Annuities are either of two basic forms:

  • Fixed – This is an annuity through which you can get a fixed income over a certain period.
  • Variable – This annuity gives you the option to allocate your money across several sub-accounts that function as mutual funds.

Types of Annuity Premiums

These two types of premiums can take the form of fixed or variable annuities.

Single premium annuities – This means that you pay only an initial amount or lump sum premium for the contract to begin.

An example of how it works: Your broker or insurer sets a minimum deposit amount. This minimum can be lower if the deposit comes from a company retirement package. If you feel that your annuity is too low and you want to invest more, simply set up a new contract.

When you make a deposit, you specify a maturity date when collected funds can be distributed to you in staggered payouts like a pension (maximum age varies, but is usually age 85 or older) or a lump sum settlement.

Flexible premium annuities – This means that you can make periodic premium payments into your account.

An example of how it works: Insurers and brokers generally offer you the option of automatic monthly withdrawals from your bank account, or you can choose to pay when you want. Your annuity fund increases as you make deposits to it, as well as through investment earnings. Payouts begin when you retire or at the time you specify. Payouts can be made to two people or an individual.

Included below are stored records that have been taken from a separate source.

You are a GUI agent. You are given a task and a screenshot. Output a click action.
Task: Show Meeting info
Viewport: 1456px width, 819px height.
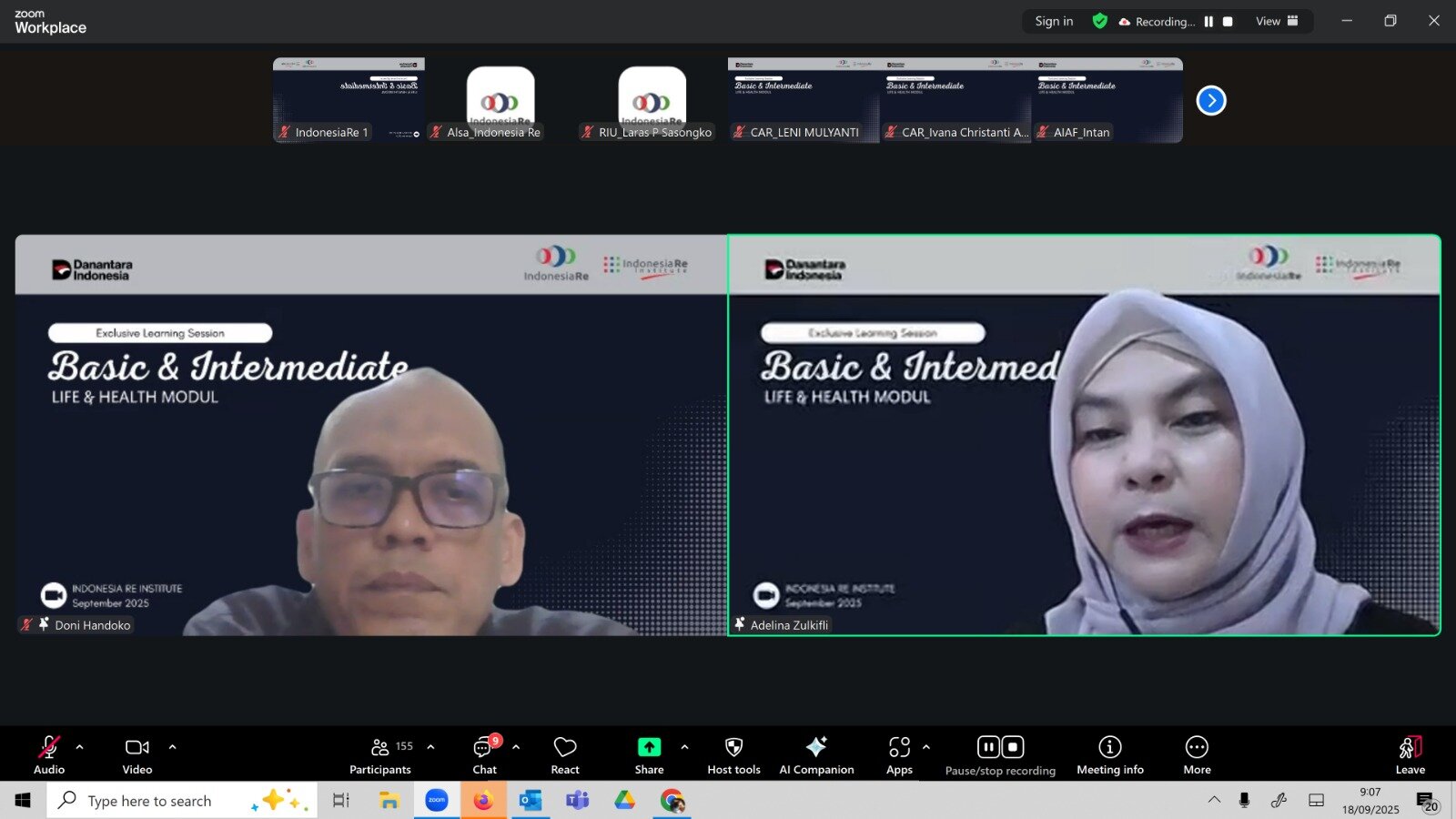[1109, 754]
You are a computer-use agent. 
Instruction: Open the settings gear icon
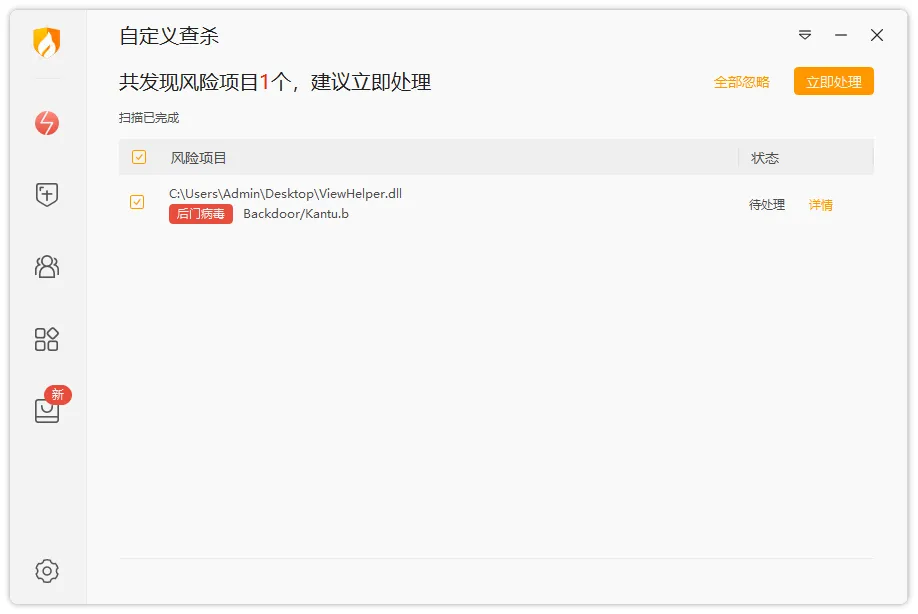(47, 571)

Are Annuities a Good Choice for You?

If you are self-employed, an annuity may be the only way–aside from Social Security–that you can have a source of income after retirement. If you run a startup business, you may be pouring all your capital into it, leaving you with hardly any funds to build a retirement or contingency fund.

Even if your business becomes successful and you expand, you may not care to build a retirement fund due to your responsibilities towards employee coverage. These are the reasons why an annuity is a good retirement option for the self-employed.

An annuity is also a good, tax advantaged alternative for you if you have already maximized other retirement savings options.

Finally, annuities are a good choice for you if you fall in the higher tax brackets–at least a 27% federal marginal income tax rate–since tax-deferred savings become less beneficial for lower tax rates.